Mr Murphy: It is an important part of
the work and it is part of the work that is contained within the
strand ... One of the reasons I am going to Washington is to launch
a document on modern public diplomacy in a global world, launching
in Washington and London, and part of that document is about developing
democratic capacity, but not just democratic capacity through
traditional government to government bilateralism; much more government
to NGO bilateralism and multilateralism, UK NGO to overseas NGO
bilateralism, people to people multilateralism, so all of that
is certainly reflective of contemporary UK diplomatic thinking.

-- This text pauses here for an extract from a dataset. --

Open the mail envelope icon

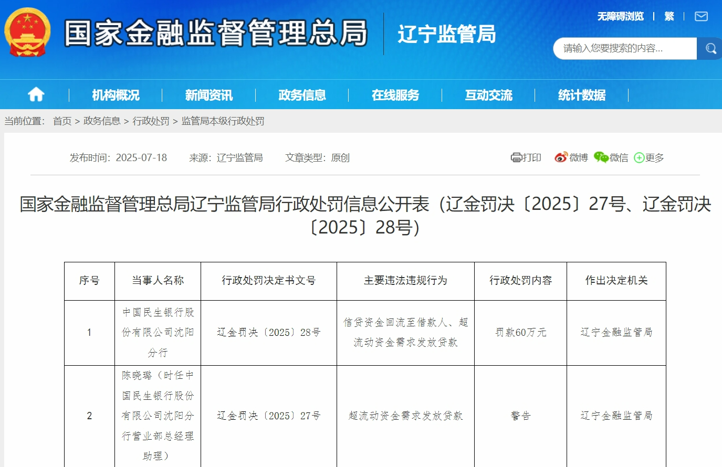[x=701, y=17]
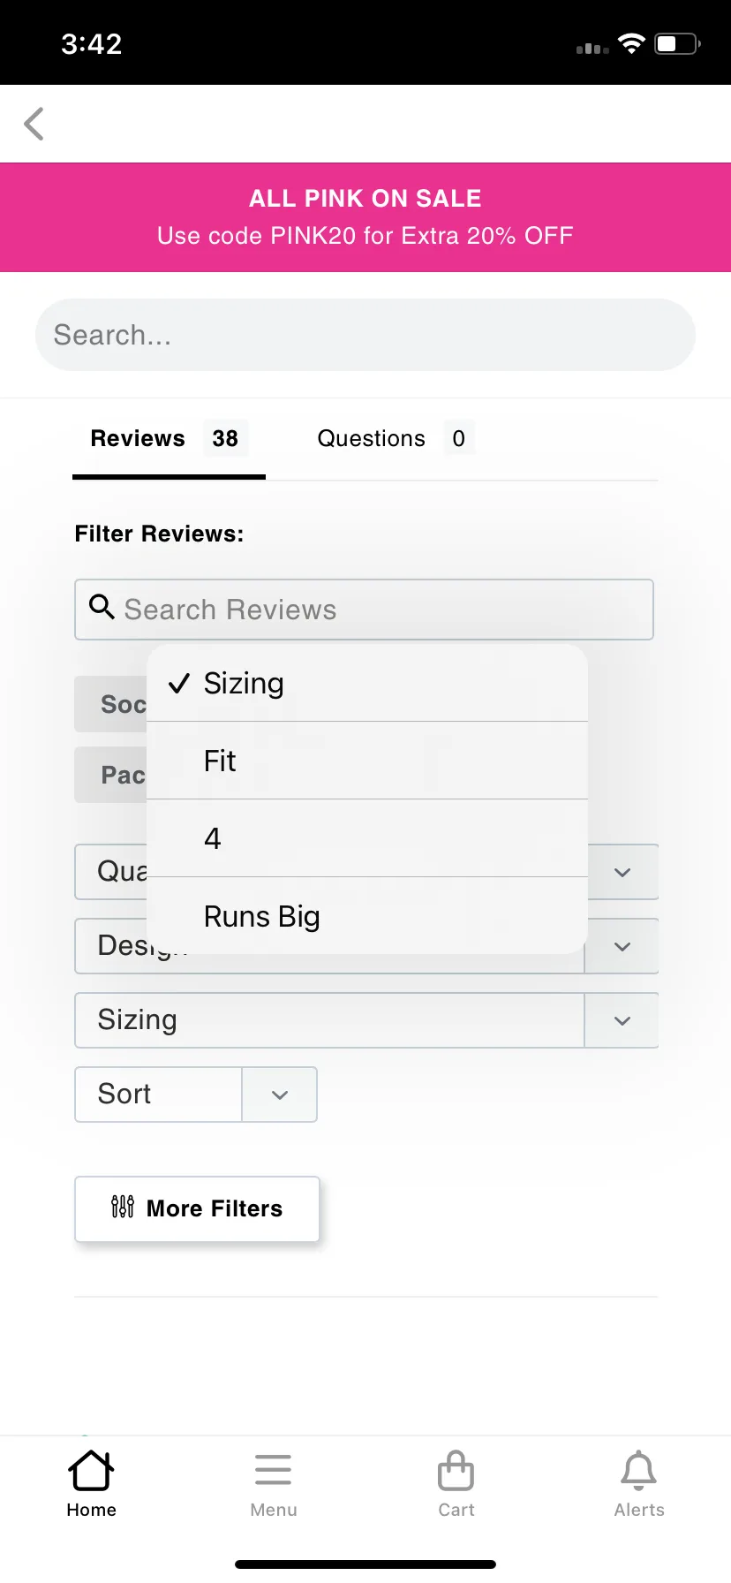This screenshot has width=731, height=1583.
Task: Switch to the Reviews tab
Action: (x=169, y=438)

It is important to see how far we can get a European context on
that as well. I should have just said your Lordships may find
it informative, if the Committee is not already aware of it: the
EU has provided over 300 million for African peacekeeping,
including support to the African Standby Force, with the intention
of commitment up to another 300 million of practical support
and capacity support for that important work as well. It is not
directly related to Lord Chidgey's question but that is an important
additional piece of information.
Q391 Lord Hamilton of Epsom: This
question is really about the usefulness of the Strategy to us.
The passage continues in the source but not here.